DPR Sorot Pelanggaran Administrasi Pemilu di Bawaslu: Rugikan Parpol

Jakarta, IDN Times — Anggota Komisi II DPR RI Fraksi PDIP, Arif Wibowo, menyoroti potensi penyelesaian pelanggaran administrasi Pemilu 2024 di Bawaslu yang bisa merugikan partai politik.
Arif menilai, pelanggaran administrasi kerap terjadi, namun tak transparan bentuk penyelesaiannya oleh Badan Pengawas Pemilu (Bawaslu). Hal itu menurutnya bisa diatasi dengan penyusunan penyelesaian pelanggaran administrasi secara tepat.
1. Dorong aturan terpisah untuk pelanggaran admnistrasi

Arif menyebut, pada Pemilu 2019, dilaporkan 5.167 pelanggaran administratif.
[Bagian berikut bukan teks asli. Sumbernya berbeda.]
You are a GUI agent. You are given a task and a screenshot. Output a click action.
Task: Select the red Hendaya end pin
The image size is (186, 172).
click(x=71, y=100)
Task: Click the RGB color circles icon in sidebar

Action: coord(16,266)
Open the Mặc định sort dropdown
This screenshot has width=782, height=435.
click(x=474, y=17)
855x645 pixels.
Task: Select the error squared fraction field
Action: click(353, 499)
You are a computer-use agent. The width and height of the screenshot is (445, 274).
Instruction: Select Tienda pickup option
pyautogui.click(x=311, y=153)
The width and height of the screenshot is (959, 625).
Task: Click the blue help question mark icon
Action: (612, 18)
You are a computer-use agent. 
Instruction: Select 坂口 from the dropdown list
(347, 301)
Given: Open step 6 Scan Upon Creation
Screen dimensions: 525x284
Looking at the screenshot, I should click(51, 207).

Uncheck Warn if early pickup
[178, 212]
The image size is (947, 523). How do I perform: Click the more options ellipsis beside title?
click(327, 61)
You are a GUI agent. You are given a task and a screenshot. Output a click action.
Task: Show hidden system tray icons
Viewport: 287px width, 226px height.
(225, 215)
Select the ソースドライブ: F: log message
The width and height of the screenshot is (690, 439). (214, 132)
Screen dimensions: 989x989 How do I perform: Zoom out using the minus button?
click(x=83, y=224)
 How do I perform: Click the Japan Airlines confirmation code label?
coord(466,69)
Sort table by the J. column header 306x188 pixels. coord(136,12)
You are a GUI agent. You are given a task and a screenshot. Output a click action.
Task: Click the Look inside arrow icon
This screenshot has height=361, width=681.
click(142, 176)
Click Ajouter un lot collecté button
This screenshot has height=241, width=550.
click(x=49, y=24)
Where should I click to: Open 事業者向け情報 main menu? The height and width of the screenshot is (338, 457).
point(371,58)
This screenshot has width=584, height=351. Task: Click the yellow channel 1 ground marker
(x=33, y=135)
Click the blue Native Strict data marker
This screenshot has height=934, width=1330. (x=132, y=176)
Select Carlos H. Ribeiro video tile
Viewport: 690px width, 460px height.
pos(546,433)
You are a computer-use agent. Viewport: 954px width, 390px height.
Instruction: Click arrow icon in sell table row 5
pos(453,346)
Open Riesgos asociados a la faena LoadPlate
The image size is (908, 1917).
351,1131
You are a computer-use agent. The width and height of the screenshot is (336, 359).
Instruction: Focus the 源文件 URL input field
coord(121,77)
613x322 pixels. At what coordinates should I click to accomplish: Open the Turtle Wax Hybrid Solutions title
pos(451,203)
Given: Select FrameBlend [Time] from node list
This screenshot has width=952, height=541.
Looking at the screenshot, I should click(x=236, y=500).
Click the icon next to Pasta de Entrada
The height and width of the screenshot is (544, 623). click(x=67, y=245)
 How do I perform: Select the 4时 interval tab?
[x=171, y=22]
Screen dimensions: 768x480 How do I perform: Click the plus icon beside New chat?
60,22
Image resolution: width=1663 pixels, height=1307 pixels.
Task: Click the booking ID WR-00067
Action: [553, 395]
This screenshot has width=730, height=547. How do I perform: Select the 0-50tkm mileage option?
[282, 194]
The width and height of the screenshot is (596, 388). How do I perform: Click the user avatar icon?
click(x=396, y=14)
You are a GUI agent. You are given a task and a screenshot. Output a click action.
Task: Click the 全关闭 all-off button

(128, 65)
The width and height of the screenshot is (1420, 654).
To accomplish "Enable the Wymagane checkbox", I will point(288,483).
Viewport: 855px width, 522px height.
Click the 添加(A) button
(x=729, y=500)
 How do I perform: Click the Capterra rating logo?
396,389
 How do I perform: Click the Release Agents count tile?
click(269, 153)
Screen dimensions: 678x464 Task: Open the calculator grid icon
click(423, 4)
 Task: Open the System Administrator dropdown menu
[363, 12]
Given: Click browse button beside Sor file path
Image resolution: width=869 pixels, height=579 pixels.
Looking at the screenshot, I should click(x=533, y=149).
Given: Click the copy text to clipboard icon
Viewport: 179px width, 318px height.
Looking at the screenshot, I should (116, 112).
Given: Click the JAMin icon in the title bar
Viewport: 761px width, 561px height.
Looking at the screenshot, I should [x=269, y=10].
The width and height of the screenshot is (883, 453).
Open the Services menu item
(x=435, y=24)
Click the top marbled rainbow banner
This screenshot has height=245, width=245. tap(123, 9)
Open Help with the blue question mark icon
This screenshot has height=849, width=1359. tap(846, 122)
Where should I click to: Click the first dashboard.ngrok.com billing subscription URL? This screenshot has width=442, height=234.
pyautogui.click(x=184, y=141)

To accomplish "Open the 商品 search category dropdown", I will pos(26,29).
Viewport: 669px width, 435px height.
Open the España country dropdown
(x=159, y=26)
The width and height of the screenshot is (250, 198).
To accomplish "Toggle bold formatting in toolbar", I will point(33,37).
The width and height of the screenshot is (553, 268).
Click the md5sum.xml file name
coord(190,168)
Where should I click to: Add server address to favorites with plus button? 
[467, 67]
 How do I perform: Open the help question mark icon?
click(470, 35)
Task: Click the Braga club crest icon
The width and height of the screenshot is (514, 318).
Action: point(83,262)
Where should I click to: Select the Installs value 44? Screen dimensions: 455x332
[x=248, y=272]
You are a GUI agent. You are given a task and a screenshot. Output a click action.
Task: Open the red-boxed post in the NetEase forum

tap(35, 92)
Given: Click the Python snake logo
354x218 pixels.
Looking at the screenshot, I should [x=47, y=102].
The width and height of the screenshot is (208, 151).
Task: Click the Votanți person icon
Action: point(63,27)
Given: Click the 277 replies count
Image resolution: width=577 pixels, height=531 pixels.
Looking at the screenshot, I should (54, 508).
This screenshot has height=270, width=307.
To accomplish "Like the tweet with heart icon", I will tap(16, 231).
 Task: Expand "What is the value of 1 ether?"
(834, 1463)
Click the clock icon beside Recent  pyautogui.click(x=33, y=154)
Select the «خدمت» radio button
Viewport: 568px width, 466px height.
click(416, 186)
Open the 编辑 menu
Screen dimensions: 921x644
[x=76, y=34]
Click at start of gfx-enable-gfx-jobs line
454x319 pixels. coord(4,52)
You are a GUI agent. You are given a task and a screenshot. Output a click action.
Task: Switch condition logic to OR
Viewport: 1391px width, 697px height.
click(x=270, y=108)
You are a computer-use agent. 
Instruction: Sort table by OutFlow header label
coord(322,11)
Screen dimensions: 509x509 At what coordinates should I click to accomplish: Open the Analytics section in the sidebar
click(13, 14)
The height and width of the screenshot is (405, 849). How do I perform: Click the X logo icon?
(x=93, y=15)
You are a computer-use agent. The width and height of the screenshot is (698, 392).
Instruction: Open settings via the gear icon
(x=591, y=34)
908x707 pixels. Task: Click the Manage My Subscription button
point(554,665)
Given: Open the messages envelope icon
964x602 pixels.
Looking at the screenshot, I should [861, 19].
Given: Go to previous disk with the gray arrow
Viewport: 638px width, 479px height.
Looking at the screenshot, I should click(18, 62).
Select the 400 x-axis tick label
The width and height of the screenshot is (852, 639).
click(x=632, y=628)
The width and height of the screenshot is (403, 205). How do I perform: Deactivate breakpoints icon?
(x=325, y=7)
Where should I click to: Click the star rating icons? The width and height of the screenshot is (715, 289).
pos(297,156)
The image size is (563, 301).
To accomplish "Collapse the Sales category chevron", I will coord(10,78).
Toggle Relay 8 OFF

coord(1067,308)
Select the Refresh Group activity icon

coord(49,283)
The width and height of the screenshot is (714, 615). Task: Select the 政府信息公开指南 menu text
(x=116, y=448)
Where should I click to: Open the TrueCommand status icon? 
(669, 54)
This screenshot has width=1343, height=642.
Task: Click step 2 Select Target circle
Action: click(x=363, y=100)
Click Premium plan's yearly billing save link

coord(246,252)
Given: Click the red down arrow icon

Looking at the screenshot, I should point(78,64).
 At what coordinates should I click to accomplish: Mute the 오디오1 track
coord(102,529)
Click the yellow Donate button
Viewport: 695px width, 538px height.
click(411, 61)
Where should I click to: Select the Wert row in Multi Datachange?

Namun pada laporan tersebut, tak tercantum berapa pelanggaran administratif yang telah diselesaikan.
Menurutnya, dalam usulan perubahan aturan pengawasan pemilu oleh Bawaslu, terminologi pelanggaran masih terlalu luas. Hal itu dikhawatirkan bisa berdampak pada tindak lanjut penyelesaian.
“Kesimpulannya begini, pisahkan saja pelanggaran adminsitrasi pemilu dan pelanggaran administrasi terstruktur, sistematis, dan masif, supaya tidak campur aduk. Kalau campur aduk dalam praktiknya bisa masalah,” kata dia di raker Komisi II, Kamis (1/9/2022).
2. Khawatir merugikan parpol

Dia juga khawatir, penyelesaian pelanggaran administrasi yang dilakukan oleh Bawaslu bisa mempersulit partai politik untuk mengikuti Pemilu 2024. Penyelesaian pelanggaran administratif juga didorong bisa diselesaikan dengan cepat.
“Yang harusnya pelanggaran administrasi pemilu biasa, jangan-jangan perlakuannya sebagaimana pelanggaran administrastif terstruktur sistematis dan massif. Siapa yg dirugikan? Tentu parpol akan kehilangan hak konstitusionalnya,” tuturnya.
3. Bawaslu revisi aturan pengawasan pemilu

Bawaslu sebelumnya merancang Peraturan Bawaslu (Perbawaslu) tentang pelanggaran administratif Pemilu.
Dalam usulan beleid teranyar, Bawaslu di setiap tingkat provinsi, kabupaten, dan kota bisa memeriksa dan memutus dugaan pelanggaran administrasi Pemilu.
Namun untuk pelanggaran administrasi terstruktur, sistematis, dan masif (TSM) hanya bisa diperiksa dan diputuskan oleh Bawaslu pusat. Majelis pemeriksa terdiri dari Ketua dan Anggota Bawaslu, atau Majelis Pemeriksa yang dibentuk Bawaslu pusat.